Яркие огни освещают взлетно-посадочную полосу. Мой самолет готов к взлету и ожидает своих пассажиров. Гвидо останавливает машину в нескольких футах от самолета и выключает зажигание.

— Раф. Мы прибыли.

Я убираю волосы, упавшие на лицо Василисы, нежно поглаживая ее мягкую щеку костяшками пальцев. Она выглядит такой юной, когда спит.

— Я в курсе.

— Когда вы вернетесь?

— Я не поеду с ней, Гвидо.

— Но я думал... Почему?

— Я признался Василисе в любви, но она мне не поверила. Василиса сказала, что я не знаю, что значит по-настоящему любить. И она права. Я пытался удержать ее рядом, покупая подарки и угрожая. А теперь отпускаю ее, чтобы она сама могла принять решение. — Открываю дверь машины и выхожу с Василисой на руках. — Забери сумку из багажника и поторопись.

— Сумку?

— Со сменной одеждой. Ты сядешь в самолет и убедишься, что моя жена благополучно доберется до своей семьи.

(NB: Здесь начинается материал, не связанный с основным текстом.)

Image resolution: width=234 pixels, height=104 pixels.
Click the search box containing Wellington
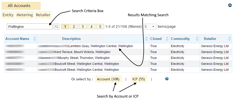pyautogui.click(x=29, y=27)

— Я никуда не поеду. Калоджеро ответит в ближайшие двадцать четыре часа. Я нужен тебе.

— Знаю. И я справлюсь с ним. Один.

— Ты не справишься! У него в охране больше десяти человек!

— Закрой. Свой. Рот. Если разбудишь Василису, я тебя придушу, — шиплю сквозь зубы. — Сделка с Бьяджи подразумевает отсутствие свидетелей. Я сам убью Калоджеро.

— Раф...

— Разговор окончен.

У подножия лестницы стюардесса прижимает края своего блейзера к груди, наблюдая за моим приближением. Я поднимаюсь по ступенькам, Гвидо следует за мной. Внутри салона осторожно укладываю Василису на бежевый кожаный диван. Она вздрагивает, ее глаза слегка приоткрываются.

— Мы дома?

Я приседаю рядом с ней и провожу тыльной стороной ладони по ее подбородку.

— Скоро.

— Хорошо, — тихо произносит Василиса.

Ее глаза закрываются. Я никогда не предполагал, что отпускать кого-то может быть так болезненно. Острые когти вонзаются в мою грудь, словно пытаясь вырвать мое сердце. Я лезу в карман и достаю кольцо, которое положил туда заранее. Это одно из моих — простое массивное серебряное кольцо, которое почти ничего не стоит. Я попросил ювелира изменить его размер, чтобы оно подошло для ее изящного пальца. Он пытался убедить меня, что оно будет слишком маленьким, как будто я не знаю каждый дюйм своей жены. Взяв ее правую руку в свою, надеваю кольцо на ее безымянный палец. Русские традиционно носят обручальные кольца на правой руке, и я хочу следовать этому обычаю. Кольцо идеально сидит.